The Haskala of Jews in European countries in the 18th and 19th centuries following the French Revolution, and the spread of western liberal ideas among a section of newly emancipated Jews, created for the first time a class of secular Jews, who absorbed the prevailing ideas of rationalism, romanticism and, most importantly, nationalism. Jews who had abandoned Judaism, at least in its traditional forms, began to develop a new Jewish identity, as a "nation" in the European sense. They were inspired by various national struggles, such as those for German and Italian unification, and for Polish and Hungarian independence. If Italians and Poles were entitled to a homeland, they asked, why were Jews not so entitled?

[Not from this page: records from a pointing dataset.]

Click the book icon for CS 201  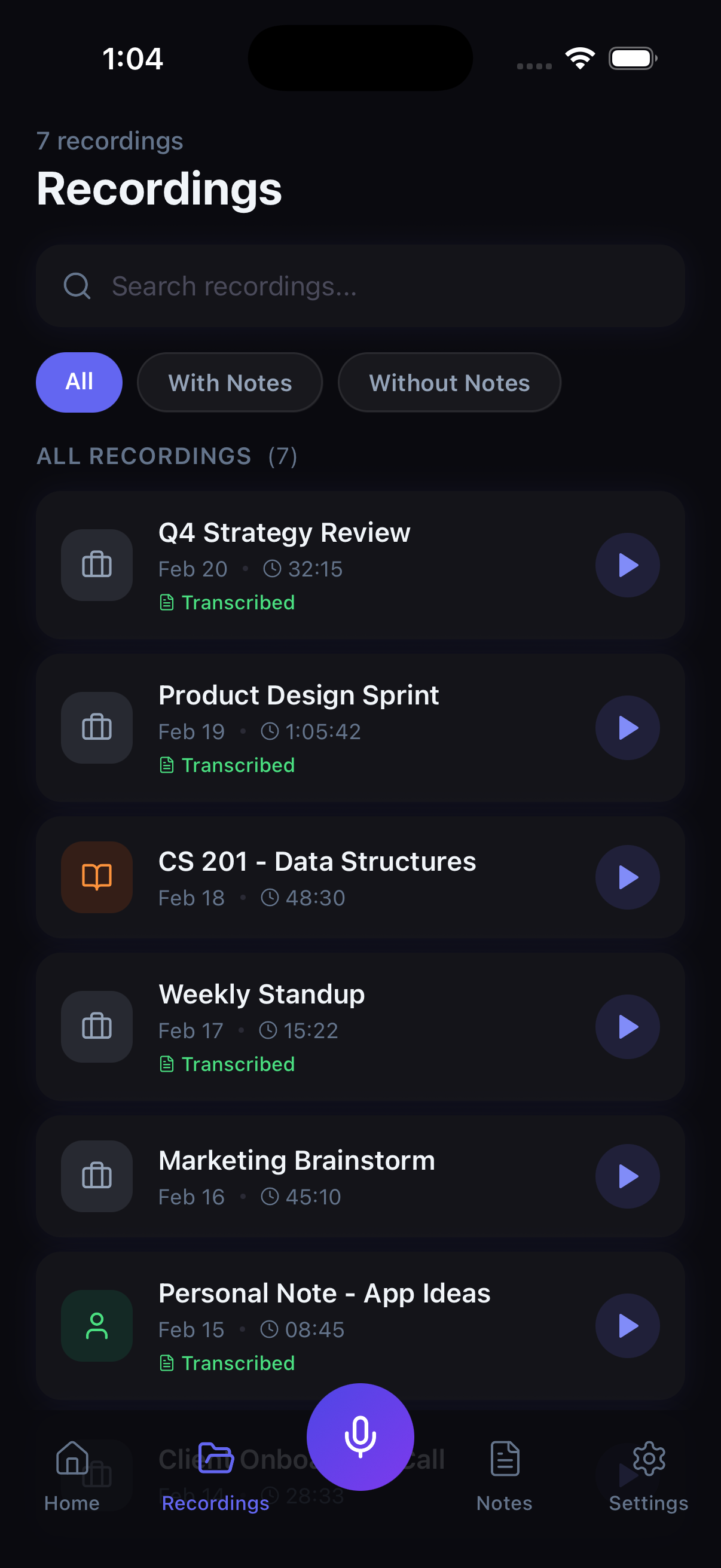(x=97, y=877)
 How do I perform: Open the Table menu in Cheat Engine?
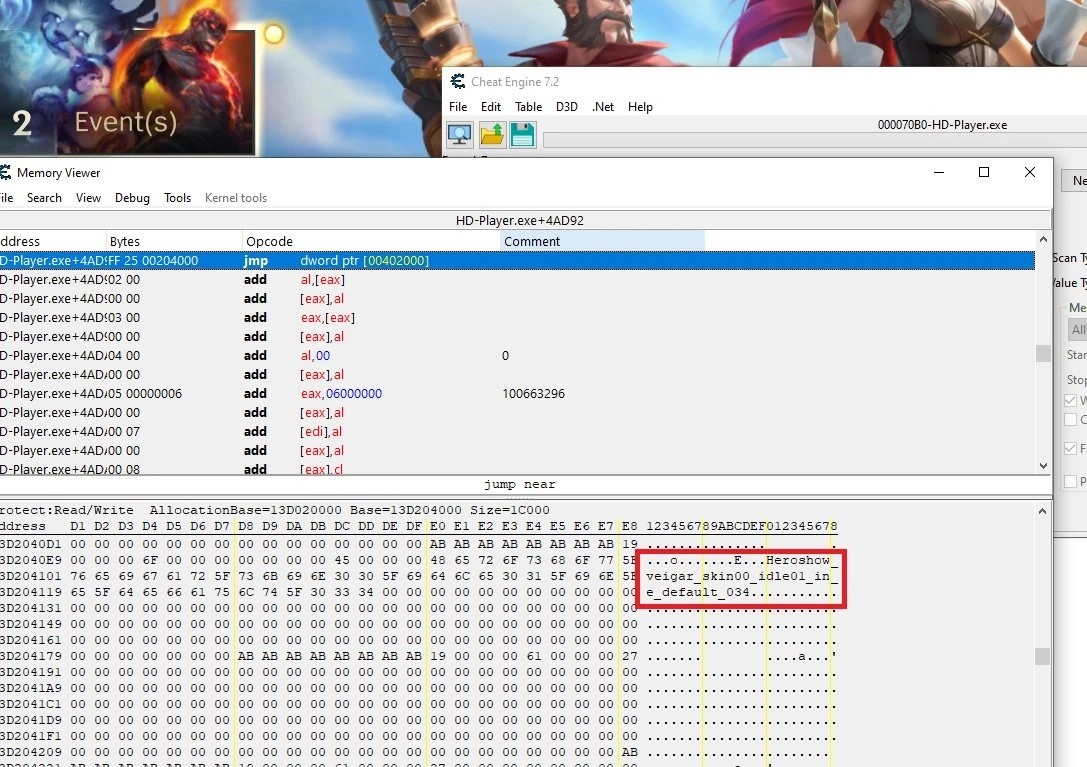click(528, 107)
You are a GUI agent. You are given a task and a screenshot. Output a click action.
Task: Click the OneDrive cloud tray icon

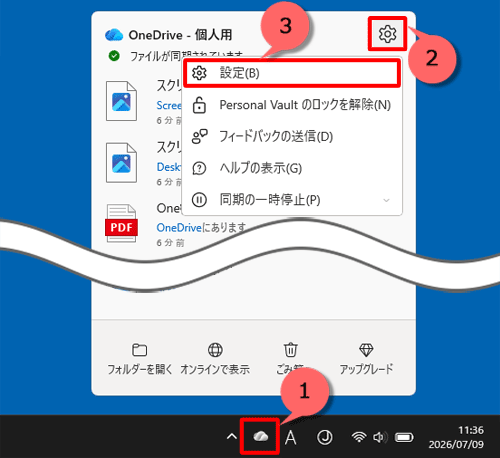pyautogui.click(x=260, y=436)
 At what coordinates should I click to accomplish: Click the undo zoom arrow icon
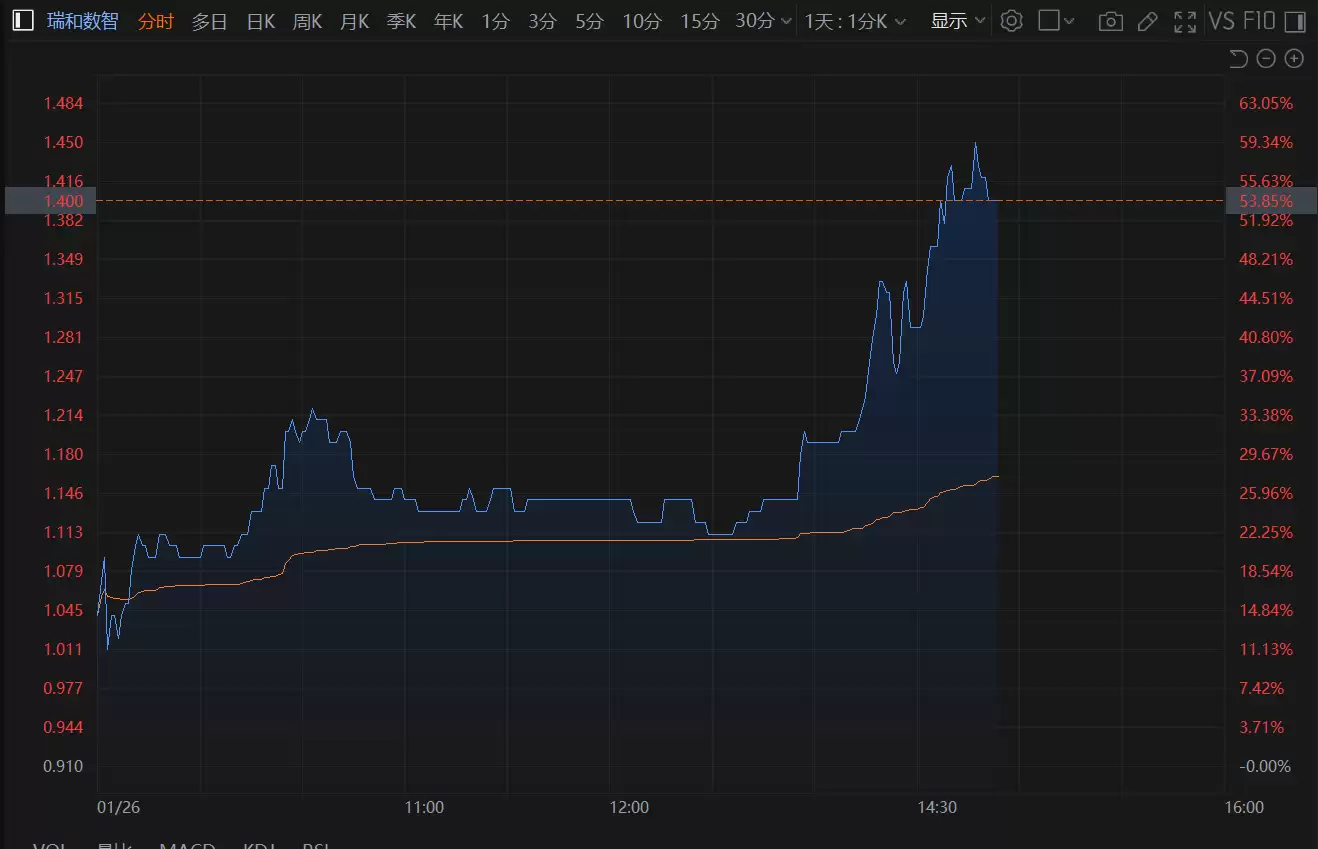click(1238, 59)
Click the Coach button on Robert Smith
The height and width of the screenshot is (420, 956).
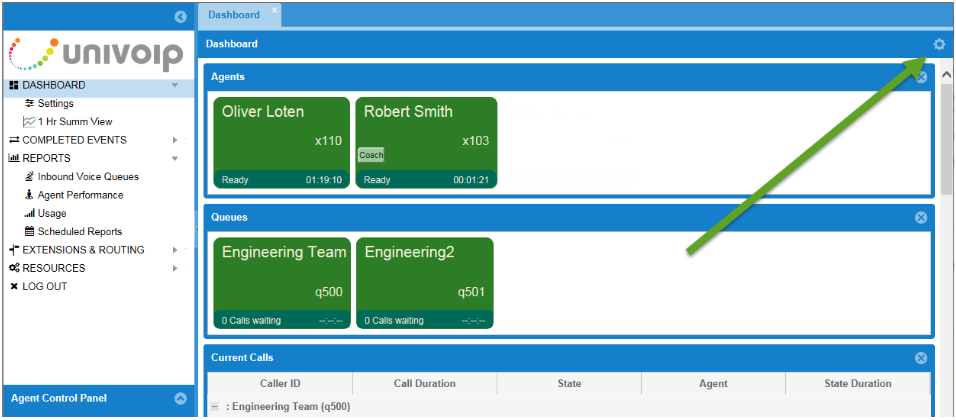tap(371, 155)
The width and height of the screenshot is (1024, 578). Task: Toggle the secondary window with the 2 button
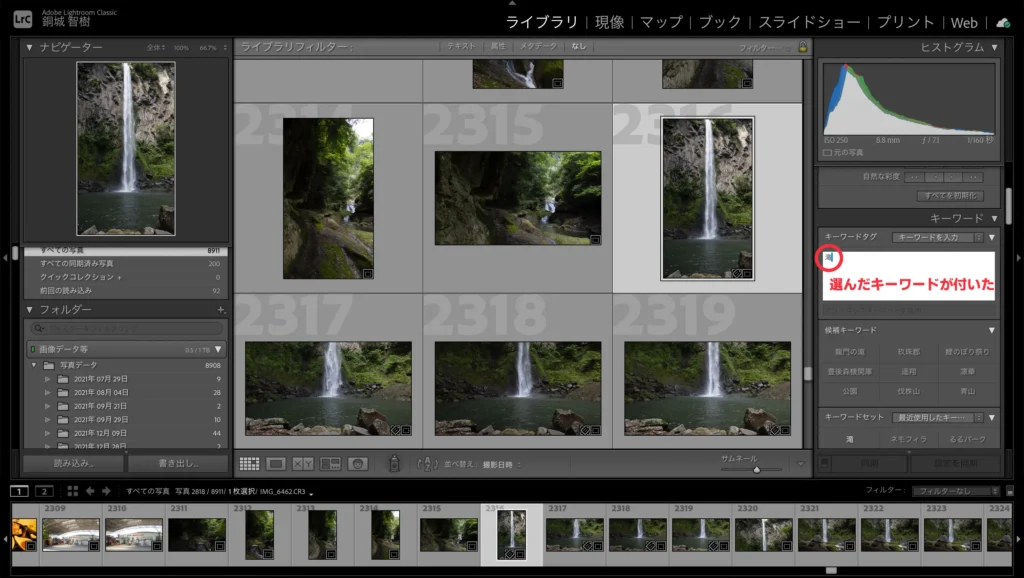coord(42,491)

A precursor to the Zionist movement of the later 1800s occurred with the 1820 attempt by journalist, playwright and American-born diplomat Mordecai Manuel Noah to establish a Jewish homeland on Grand Island, New York, (north of Buffalo, New York, USA). Noah called it "Ararat" after Mount Ararat, the Biblical resting place of Noah's Ark.
Before the 1890s there had already been attempts to settle Jews in Palestine, which was in the 19th century a part of the Ottoman Empire, inhabited (in 1890) by about 520,000 people, mostly Muslim and Christian Arabs but including 20-25,000 Jews. Pogroms in Russia led Jewish philanthropists such as the Montefiores and the Rothschilds to sponsor agricultural settlements for Russian Jews in Palestine in the late 1870s, culminating in a small group of immigrants from Russia arriving in the country in 1882. This has become known in Zionist history as the First Aliyah (aliyah is a Hebrew word meaning "ascent," referring to the act of spiritually "ascending" to the Holy Land. In modern Hebrew, this word is used in place of an equivalent to "immigration.").
Proto-Zionist groups such as Hibbat Zion were active in the 1880s in the Eastern Europe where emancipation had not occurred to the extent it did in Western Europe (or at all). The massive anti-Jewish pogroms following the assassination of Tsar Alexander II made emancipation seem farther than ever and influenced Judah Leib Pinsker to publish the pamphlet Auto-Emancipation in January 1, 1882. The pamphlet became influential for the Political Zionism movement.
There had also been several Jewish thinkers such as Moses Hess, a comrade of Karl Marx, whose 1862 work Rome and Jerusalem; The Last National Question argued for the Jews to settle in Palestine as a means of settling the national question. Hess proposed a socialist state in which the Jews would become agrarianised through a process of "redemption of the soil" which would transform the Jewish community into a true nation in that Jews would occupy the productive layers of society rather than being an intermediary non-productive merchant class which is how he perceived European Jews. Hess, along with later thinkers such as Nahum Syrkin and Ber Borochov, is considered a founder of Socialist Zionism and Labour Zionism and one of the intellectual forebears of the kibbutz movement.